Nat City's Hard Line on Home Equity

In a shift from past practice, National City Corp. has informed home equity line of credit customers who are above their approved draw limits that they must get under them by the end of their March billing cycles.

Ken Carter, the head of Nat City's national home equity division, which lends through brokers, confirmed that the lender had usually just collected the interest and any principal due on a normal schedule. Chris Kemper, a spokesman, added that it had dealt with overlimit customers "on a case-by-case basis."

Mr. Carter said the recent change was sparked by guidance on home equity lending that banking regulators released jointly last spring. The accounts of HELOC borrowers who do not meet the deadline will be classified as delinquent, he said.

Nat City would not say how many such customers are overdrawn, but an internal memo last week said that the previous practice had resulted in a "substantial backlog of overlimit accounts."

Nor would the Cleveland banking company say what its policy is for funding checks or HELOC-card draws that would take customers over their approved limits.

Nat City told its overlimit HELOC customers of the new policy in a letter at the start of this month. The letter reminded them that the credit limits are in their contracts, and that failing to get under them now could lead to negative credit reporting.

Mortgage production employees were alerted to the change in last week's memo, which told them to refer borrower inquires about the new policy to customer service or to channels in which borrowers could refinance into larger equity lines.

Mr.

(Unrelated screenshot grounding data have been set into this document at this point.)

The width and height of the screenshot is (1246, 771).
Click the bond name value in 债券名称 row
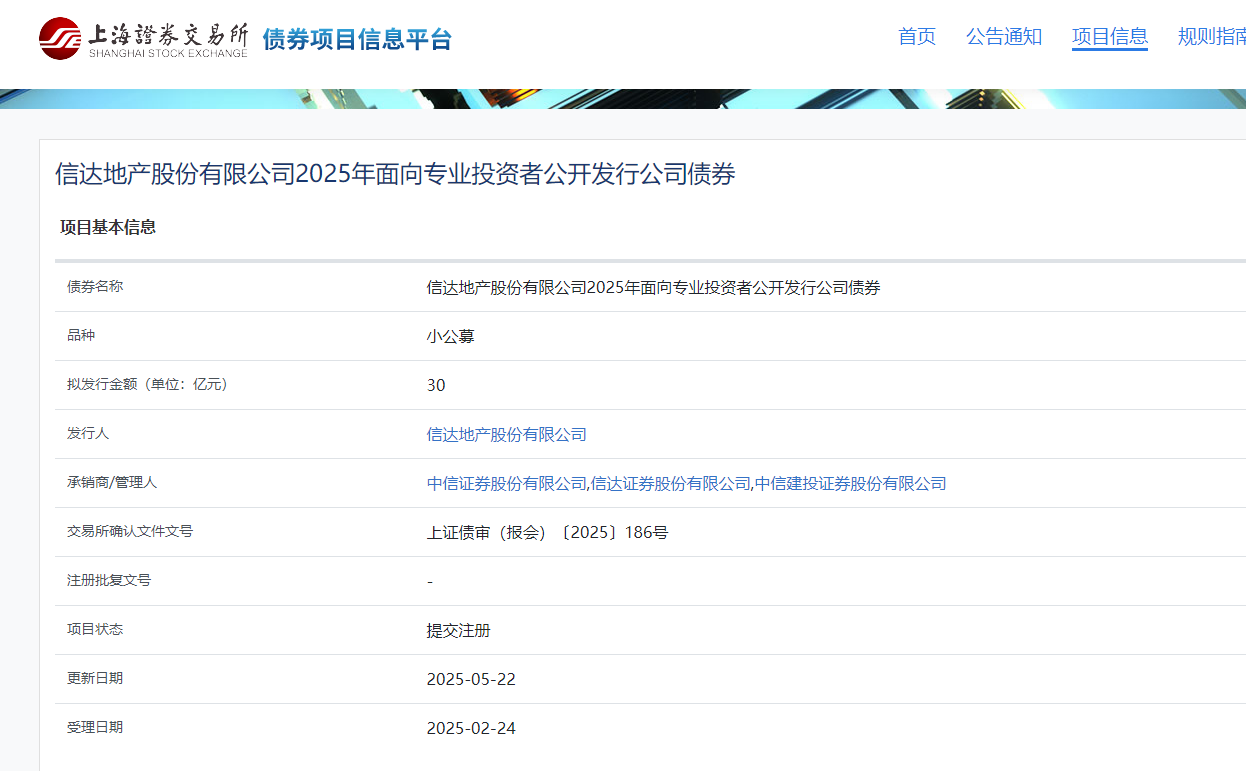pos(653,288)
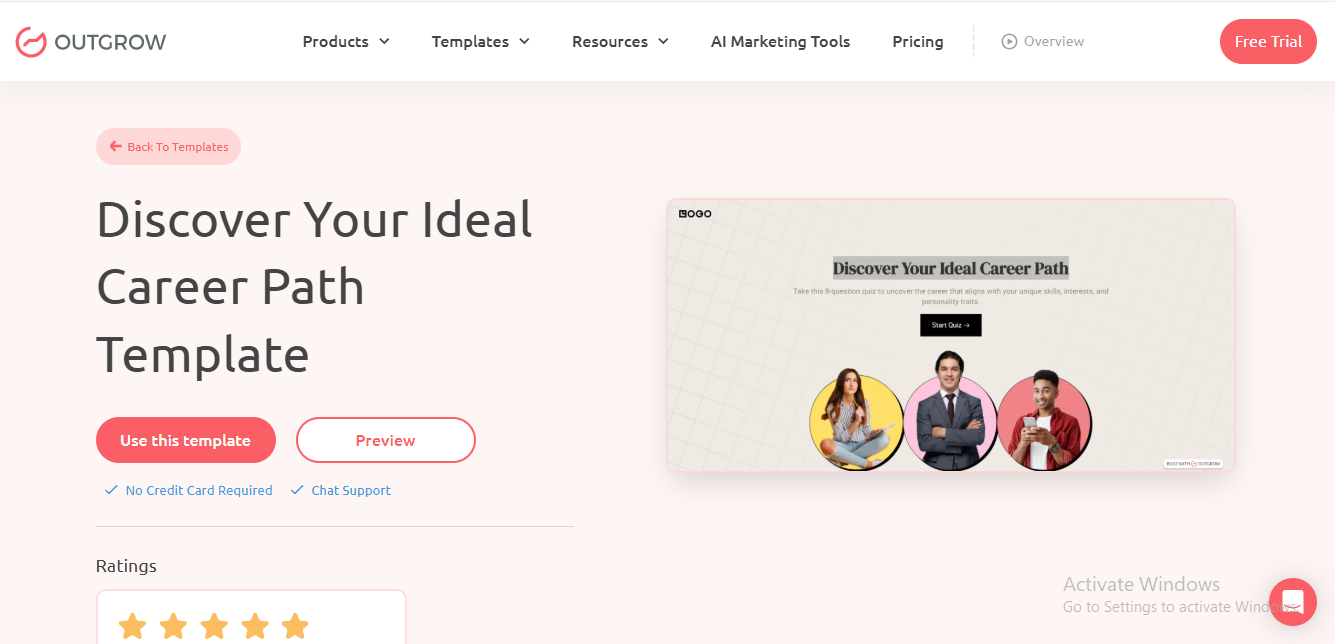The width and height of the screenshot is (1335, 644).
Task: Click the first rating star
Action: [x=132, y=627]
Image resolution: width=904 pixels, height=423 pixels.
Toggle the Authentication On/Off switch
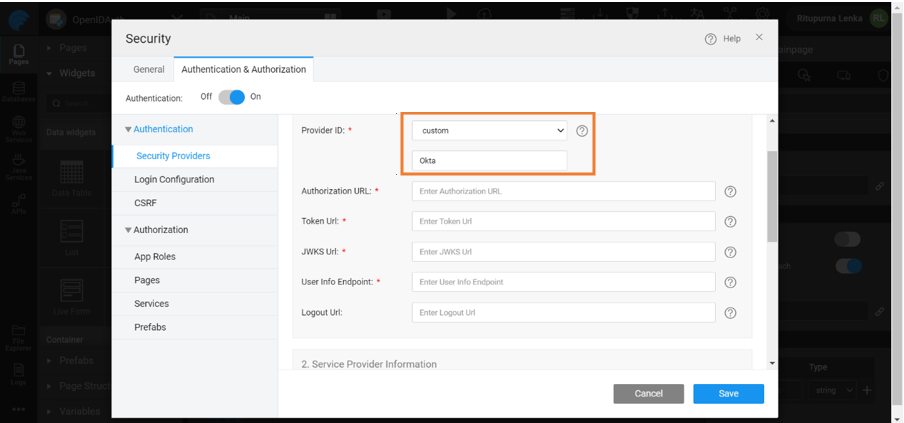point(231,97)
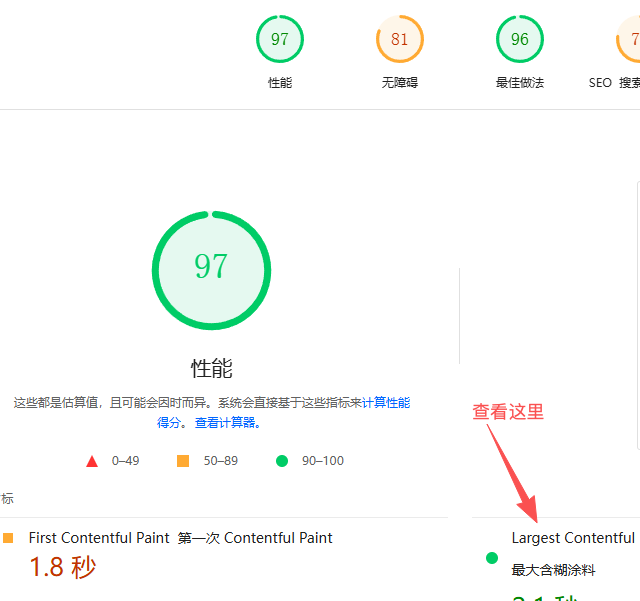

Carter said the change triggered a flurry of phone calls from customers.

Some were happy for the reminder and time to comply, but some "thought we had not treated this differently in the past, so why should it change?" he said.

In the May home equity guidance, regulators - including Nat City's, the Office of the Comptroller of the Currency - warned that "account management practices that do not adequately control authorizations and provide for timely repayment of overlimit amounts may significantly increase a portfolio's credit risk." It told banks to "require overlimit borrowers to repay in a timely manner the amount that exceeds established credit limits."

There was no compliance deadline.

The guidance - which dealt with a variety of home-equity practices - was prompted by the regulators' view that "in some cases credit risk management practices for home equity lending have not kept pace with the product's rapid growth and eased underwriting standards," it said.

An October survey by the Federal Reserve Board found that big banks had responded with few changes in underwriting. Mr. Carter said that the guidance did cause a broad review of Nat City's practices, but "really did not affect anything we were doing on the origination side."

On Dec. 31, Nat City held $21.4 billion in HELOCs, which account for about 20% of its loan portfolio. The HELOCs from its "consumer and small-business financial services" business line were 50% drawn. In the "national consumer finance/national home equity" business line, which includes Mr. Carter's wholesale business, that figure was 53%. (The overall chargeoff rate for the HELOC portfolio doubled from the third quarter, to 0.28%.)

Dave Miller, the senior vice president of business development at Cenlar FSB of Ewing, N.J., said its HELOC subservicing clients do not want it to automatically treat overlimit accounts as defaults or try to collect overlimit amounts.

This is probably because of the details of their fairly standard requests for how Cenlar (which got into HELOC subservicing last year) should deal with checks presented by a third-party processor that take borrowers above approved limits, he said.

Each client sets caps, in percentage or dollar figures, somewhat above approved limits for additional funds that can be disbursed immediately, he said. Beyond those limits, most clients also want Cenlar to give them a chance to approve disbursements for certain customers with whom they have good relationships.

When the disbursements are not approved, the checks are rejected as having "insufficient funds" behind them.

Conversations with current and prospective clients, which include several financial institutions, have indicated that none want to get more aggressive about collecting overlimit amounts, Mr. Miller said.

"From a risk and compliance standpoint, my guess is they're comfortable because they're making a knowledgeable decision in approving that overlimit," he said.

In other words, these lenders effectively raise credit limits when they knowingly allow borrowers to exceed official ones by significant amounts.

In an e-mail, a spokesman for Citigroup Inc.'s home loan businesses said it would let HELOC borrowers go no more than $100 over their credit limits. "However, we want to help our customers avoid" bouncing checks, so Citi solicits certain customers approaching limits for line increases and provides quick credit decisions to customers who call in seeking such increases, he wrote.

A spokeswoman for Washington Mutual Inc. said it considers overlimit HELOC borrowers to be delinquent unless they pay whatever would be normally owed, the total overlimit amount and any penalties by the end of the next billing cycle.